* [Document passage]:
○ ○ ○ ○ ○ ○ ○
3.Enhance fetal lung maturity. Betamethasone, a steroidal anti-inflammatory, increases the surfactant level and promotes lung maturation, thereby reducing the risk of respiratory distress syndrome in the newborn infant. Surfactant production does not become stable until after 32 weeks of gestation, and if adequate amounts of lung surfactant are not present, respiratory distress and death of the newborn infant could result. Delivery should be delayed for at least 48 hours after administration of betamethasone to allow time for the lungs to mature. The other options are incorrect.
The nurse gave an intramuscular dose of methylergonovine to a client following delivery of an infant. The nurse determines that this medication had the intended effect if which finding is noted? 1.Decreased pulse rate 2.Increased urine output 3.Improved uterine tone 4.Increased blood pressure
3.Improved uterine tone Methylergonovine is an ergot alkaloid that is given following delivery to treat postpartum hemorrhage. It acts by vasoconstricting arterioles and directly stimulating uterine muscle contractions. Blood pressure may increase, but this is not the intended therapeutic effect. Decreased pulse rate and increased urine output are unrelated to the effects of this medication.
A pregnant client is receiving oxytocin for the induction of labor. The nurse should immediatelydiscontinue the oxytocin infusion if which is noted in the client? 1.Uterine atony 2.Severe drowsiness 3.Uterine hyperstimulation 4.Early decelerations of the fetal heart rate
3.Uterine hyperstimulation Oxytocin is a synthetic hormone that stimulates uterine contractions and commonly is used to induce labor. A major danger associated with oxytocin induction of labor is hyperstimulation of uterine contractions, which can cause fetal distress as a result of decreased placental perfusion. Therefore, oxytocin infusion must be stopped when any signs of uterine hyperstimulation are observed. Uterine atony and severe drowsiness do not indicate a need to discontinue the infusion. Early decelerations of the fetal heart rate are a reassuring sign and do not indicate fetal distress.
The nurse is monitoring a client who is receiving oxytocin to induce labor. Which assessment findings should cause the nurse to immediatelydiscontinue the oxytocin infusion? Select all that apply. 1.Fatigue 2.Drowsiness 3.Uterine hyperstimulation 4.Late decelerations of the fetal heart rate 5.Early decelerations of the fetal heart rate
3.Uterine hyperstimulation 4.Late decelerations of the fetal heart rate Rationale: Oxytocin stimulates uterine contractions and is a pharmacological method to induce labor. Late decelerations, a nonreassuring fetal heart rate pattern, is an ominous sign indicating fetal distress. Oxytocin infusion must be stopped when any signs of uterine hyperstimulation, late decelerations, or other adverse effects occur. Some obstetricians prescribe the administration of oxytocin in 10-minute pulsed infusions rather than as a continuous infusion. This pulsed method, which is more like endogenous secretion of oxytocin, is reported to be effective for labor induction and requires significantly less oxytocin use. Drowsiness and fatigue may be caused by the labor experience. Early decelerations of the fetal heart rate are a reassuring sign and do not indicate fetal distress.
○ ○ ○ ○ ○ ○ ○
* [Information supplied]:
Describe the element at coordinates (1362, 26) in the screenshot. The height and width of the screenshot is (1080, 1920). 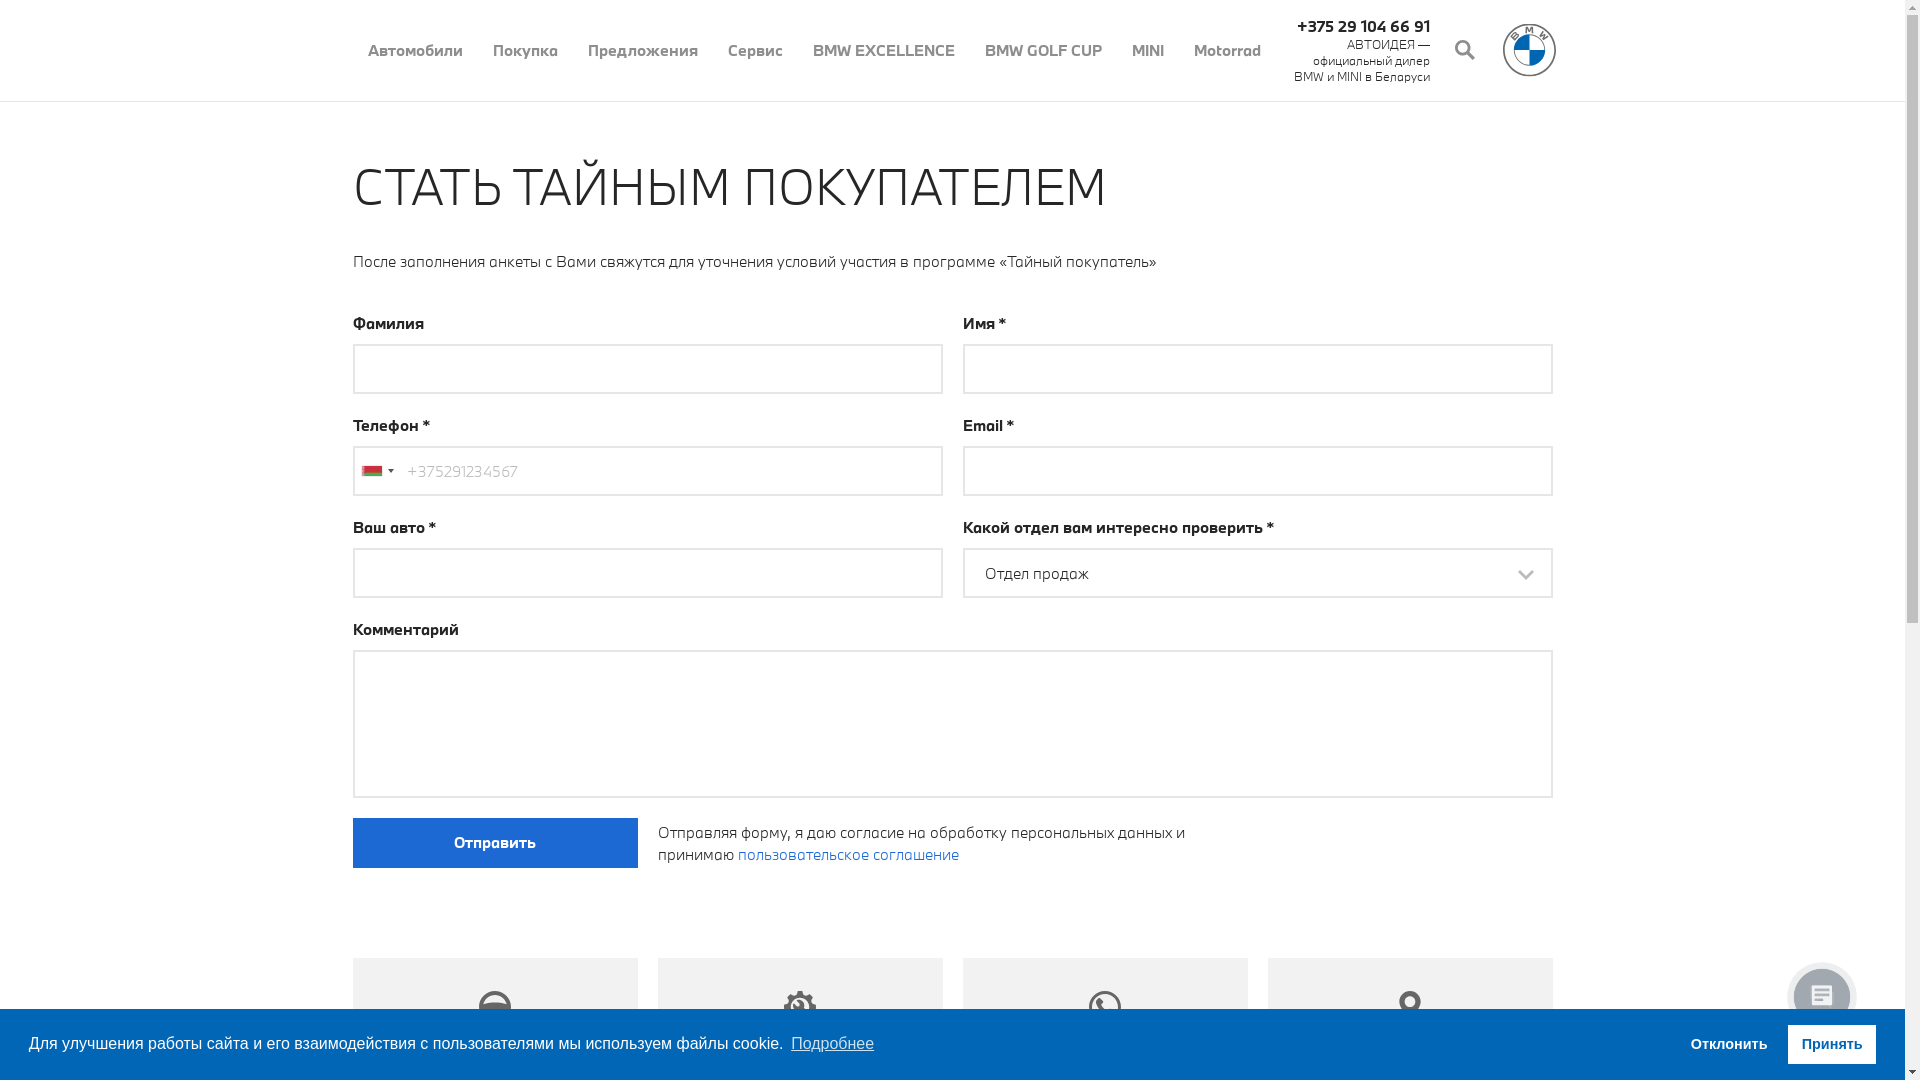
○ ○ ○ ○ ○ ○ ○
* [Your assignment]: Please explain, in one to three sentences and based on the obstetric medication passage, why the oxytocin infusion must be stopped when signs of uterine hyperstimulation appear.

* [Written solution]: Hyperstimulation of uterine contractions is a major danger of oxytocin induction because it can cause fetal distress through decreased placental perfusion. For that reason, the infusion must be stopped as soon as any signs of hyperstimulation are observed.